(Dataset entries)

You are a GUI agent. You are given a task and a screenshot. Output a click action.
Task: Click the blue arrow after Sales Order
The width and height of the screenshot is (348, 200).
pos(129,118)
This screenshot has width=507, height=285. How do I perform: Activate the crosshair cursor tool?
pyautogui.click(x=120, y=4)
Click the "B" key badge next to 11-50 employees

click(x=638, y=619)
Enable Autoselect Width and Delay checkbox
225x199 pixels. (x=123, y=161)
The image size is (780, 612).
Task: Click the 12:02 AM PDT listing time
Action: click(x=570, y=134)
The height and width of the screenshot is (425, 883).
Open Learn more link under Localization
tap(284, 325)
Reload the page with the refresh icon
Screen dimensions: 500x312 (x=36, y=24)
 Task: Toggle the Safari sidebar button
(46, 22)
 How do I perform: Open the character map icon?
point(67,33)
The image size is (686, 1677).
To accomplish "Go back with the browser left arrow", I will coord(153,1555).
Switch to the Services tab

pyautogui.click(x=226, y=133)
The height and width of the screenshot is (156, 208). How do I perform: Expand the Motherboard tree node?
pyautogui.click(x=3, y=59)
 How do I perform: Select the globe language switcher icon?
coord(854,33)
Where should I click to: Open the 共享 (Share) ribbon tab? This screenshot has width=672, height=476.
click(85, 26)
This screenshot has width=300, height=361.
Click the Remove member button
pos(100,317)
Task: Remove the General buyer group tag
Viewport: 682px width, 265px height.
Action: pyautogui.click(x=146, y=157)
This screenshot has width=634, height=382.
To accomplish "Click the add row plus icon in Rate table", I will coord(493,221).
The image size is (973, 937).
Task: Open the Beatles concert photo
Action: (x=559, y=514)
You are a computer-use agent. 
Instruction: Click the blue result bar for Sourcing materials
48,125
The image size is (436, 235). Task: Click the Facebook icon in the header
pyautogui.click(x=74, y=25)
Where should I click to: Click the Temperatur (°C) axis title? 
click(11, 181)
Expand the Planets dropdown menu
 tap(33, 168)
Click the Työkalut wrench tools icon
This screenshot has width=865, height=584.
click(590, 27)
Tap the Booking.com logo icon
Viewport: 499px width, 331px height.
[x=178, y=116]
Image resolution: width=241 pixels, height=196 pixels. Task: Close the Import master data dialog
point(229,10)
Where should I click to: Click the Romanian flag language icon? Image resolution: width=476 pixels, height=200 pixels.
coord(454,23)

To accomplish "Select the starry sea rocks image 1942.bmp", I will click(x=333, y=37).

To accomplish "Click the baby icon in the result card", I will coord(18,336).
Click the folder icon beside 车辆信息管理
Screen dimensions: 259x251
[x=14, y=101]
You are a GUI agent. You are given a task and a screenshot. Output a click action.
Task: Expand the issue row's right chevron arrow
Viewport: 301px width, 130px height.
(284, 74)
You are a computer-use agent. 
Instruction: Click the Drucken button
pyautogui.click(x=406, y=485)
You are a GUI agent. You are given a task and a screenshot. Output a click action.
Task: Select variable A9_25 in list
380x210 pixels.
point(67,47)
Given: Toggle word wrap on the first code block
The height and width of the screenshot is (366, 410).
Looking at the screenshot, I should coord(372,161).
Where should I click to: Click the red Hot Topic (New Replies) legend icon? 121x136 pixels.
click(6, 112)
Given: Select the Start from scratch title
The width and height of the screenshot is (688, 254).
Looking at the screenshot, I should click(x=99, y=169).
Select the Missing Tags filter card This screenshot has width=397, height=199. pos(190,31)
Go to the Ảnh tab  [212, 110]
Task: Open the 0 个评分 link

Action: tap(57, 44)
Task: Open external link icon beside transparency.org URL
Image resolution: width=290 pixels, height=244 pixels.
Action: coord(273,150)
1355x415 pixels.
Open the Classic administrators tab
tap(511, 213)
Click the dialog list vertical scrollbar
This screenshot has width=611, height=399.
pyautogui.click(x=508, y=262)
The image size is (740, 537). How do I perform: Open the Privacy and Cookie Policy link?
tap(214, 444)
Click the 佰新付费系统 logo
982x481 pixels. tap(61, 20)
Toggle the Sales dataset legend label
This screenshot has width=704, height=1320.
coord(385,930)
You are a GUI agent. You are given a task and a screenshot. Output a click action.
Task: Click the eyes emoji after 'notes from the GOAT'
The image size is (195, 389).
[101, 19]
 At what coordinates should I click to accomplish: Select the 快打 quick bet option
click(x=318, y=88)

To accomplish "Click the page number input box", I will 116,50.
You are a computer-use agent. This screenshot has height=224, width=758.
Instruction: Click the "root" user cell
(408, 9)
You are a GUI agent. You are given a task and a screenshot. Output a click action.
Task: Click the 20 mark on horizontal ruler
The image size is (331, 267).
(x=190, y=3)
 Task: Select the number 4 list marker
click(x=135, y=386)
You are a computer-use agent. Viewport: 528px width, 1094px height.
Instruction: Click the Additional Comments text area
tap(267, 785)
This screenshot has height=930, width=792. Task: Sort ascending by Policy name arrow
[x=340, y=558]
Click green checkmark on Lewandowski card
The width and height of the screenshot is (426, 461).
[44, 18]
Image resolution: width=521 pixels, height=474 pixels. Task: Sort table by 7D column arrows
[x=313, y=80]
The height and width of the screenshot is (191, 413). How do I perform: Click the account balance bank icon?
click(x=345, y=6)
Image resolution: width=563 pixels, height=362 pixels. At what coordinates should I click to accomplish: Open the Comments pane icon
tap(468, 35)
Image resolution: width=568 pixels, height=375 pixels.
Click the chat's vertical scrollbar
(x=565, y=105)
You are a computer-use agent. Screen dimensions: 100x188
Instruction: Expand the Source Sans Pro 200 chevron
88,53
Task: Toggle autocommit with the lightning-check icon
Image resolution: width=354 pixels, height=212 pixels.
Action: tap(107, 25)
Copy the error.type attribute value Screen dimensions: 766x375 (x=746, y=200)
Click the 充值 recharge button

> _WHAT THE TASK ASKS_
Among the entries above, find the line with "Expand the Planets dropdown menu" and the line with "Given: Toggle word"; give again exactly these two lines and all lines between them.

> _EXPECTED ANSWER_
Expand the Planets dropdown menu
 tap(33, 168)
Click the Työkalut wrench tools icon
This screenshot has width=865, height=584.
click(590, 27)
Tap the Booking.com logo icon
Viewport: 499px width, 331px height.
[x=178, y=116]
Image resolution: width=241 pixels, height=196 pixels. Task: Close the Import master data dialog
point(229,10)
Where should I click to: Click the Romanian flag language icon? Image resolution: width=476 pixels, height=200 pixels.
coord(454,23)

To accomplish "Select the starry sea rocks image 1942.bmp", I will click(x=333, y=37).

To accomplish "Click the baby icon in the result card", I will coord(18,336).
Click the folder icon beside 车辆信息管理
Screen dimensions: 259x251
[x=14, y=101]
You are a GUI agent. You are given a task and a screenshot. Output a click action.
Task: Expand the issue row's right chevron arrow
Viewport: 301px width, 130px height.
(284, 74)
You are a computer-use agent. 
Instruction: Click the Drucken button
pyautogui.click(x=406, y=485)
You are a GUI agent. You are given a task and a screenshot. Output a click action.
Task: Select variable A9_25 in list
380x210 pixels.
point(67,47)
Given: Toggle word wrap on the first code block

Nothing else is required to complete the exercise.